Why It Matters: Template Method is foundational to frameworks where the framework defines the lifecycle and applications fill in the steps. Java’s servlet lifecycle (init, service, destroy), Spring’s JdbcTemplate (connection, statement, mapping, cleanup), and Django’s class-based views (get, post, put, delete) all use Template Method. The pattern prevents scattered code where each exporter reimplements checksum and validation logic independently, leading to divergence. When you need to change checksum algorithm globally, you change one place in the base class.
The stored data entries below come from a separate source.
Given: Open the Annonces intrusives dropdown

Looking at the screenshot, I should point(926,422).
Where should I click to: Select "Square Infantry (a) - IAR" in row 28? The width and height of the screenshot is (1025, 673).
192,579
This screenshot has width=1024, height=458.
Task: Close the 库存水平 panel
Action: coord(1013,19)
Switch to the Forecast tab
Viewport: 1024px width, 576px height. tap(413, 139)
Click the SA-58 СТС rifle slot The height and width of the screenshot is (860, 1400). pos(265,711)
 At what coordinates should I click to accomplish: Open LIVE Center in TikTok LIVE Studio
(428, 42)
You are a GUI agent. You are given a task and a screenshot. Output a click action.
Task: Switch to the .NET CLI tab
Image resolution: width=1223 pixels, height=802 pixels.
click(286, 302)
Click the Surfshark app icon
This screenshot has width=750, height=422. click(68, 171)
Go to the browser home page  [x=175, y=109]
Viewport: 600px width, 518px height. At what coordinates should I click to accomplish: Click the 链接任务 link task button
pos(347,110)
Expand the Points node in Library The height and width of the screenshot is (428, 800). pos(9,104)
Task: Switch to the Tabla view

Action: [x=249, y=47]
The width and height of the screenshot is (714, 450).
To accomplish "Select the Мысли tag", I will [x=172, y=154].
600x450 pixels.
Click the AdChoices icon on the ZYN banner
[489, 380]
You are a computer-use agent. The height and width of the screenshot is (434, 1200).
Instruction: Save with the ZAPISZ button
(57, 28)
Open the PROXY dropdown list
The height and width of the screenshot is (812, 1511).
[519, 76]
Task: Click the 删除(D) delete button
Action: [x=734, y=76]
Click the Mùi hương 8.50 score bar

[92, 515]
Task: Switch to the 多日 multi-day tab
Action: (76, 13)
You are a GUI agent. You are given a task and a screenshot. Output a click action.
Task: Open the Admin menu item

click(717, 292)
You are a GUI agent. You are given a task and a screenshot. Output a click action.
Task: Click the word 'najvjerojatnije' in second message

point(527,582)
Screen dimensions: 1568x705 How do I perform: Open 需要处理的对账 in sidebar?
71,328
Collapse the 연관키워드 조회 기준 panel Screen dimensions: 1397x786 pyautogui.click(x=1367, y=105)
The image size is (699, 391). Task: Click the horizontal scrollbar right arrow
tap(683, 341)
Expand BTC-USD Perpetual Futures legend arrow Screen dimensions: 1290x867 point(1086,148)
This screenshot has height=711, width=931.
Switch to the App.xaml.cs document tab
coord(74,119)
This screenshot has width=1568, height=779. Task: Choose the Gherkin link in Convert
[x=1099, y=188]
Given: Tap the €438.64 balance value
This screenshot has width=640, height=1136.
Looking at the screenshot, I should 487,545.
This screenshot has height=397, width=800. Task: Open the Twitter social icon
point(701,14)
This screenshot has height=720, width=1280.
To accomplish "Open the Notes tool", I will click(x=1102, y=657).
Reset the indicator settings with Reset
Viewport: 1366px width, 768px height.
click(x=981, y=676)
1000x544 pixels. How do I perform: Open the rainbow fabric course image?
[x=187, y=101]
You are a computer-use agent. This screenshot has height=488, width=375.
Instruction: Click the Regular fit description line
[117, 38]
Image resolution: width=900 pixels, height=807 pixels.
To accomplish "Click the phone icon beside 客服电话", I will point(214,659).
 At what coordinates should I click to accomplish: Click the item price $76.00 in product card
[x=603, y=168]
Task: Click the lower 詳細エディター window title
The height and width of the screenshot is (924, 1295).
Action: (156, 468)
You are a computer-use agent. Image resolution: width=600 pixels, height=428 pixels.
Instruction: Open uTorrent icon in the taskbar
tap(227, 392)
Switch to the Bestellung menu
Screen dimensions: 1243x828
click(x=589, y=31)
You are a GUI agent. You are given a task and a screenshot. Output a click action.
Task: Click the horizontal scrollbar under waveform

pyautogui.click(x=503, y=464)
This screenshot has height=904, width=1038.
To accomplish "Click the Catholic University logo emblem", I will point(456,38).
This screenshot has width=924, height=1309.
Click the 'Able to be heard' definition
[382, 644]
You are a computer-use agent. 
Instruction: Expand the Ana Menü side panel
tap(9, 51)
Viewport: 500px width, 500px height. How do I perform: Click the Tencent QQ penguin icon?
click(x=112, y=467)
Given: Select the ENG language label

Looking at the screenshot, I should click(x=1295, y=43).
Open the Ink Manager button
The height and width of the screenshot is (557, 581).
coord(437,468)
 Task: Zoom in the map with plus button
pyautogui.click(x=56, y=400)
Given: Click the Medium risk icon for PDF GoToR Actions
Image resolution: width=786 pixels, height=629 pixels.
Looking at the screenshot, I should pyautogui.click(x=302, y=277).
Domain-Driven Design Building Blocks
Example 45: Value Objects — Immutable Domain Concepts Without Identity
Value Objects represent domain concepts that are defined entirely by their attributes — two value objects with the same attributes are considered equal. They have no identity (no ID), are immutable, and encapsulate domain validation and behavior around the concept they represent.
%% Color Palette: Blue #0173B2, Orange #DE8F05, Teal #029E73, Purple #CC78BC, Brown #CA9161
graph TD
A["Money<br/>amount + currency<br/>(Value Object)"]
B["Email<br/>address string<br/>(Value Object)"]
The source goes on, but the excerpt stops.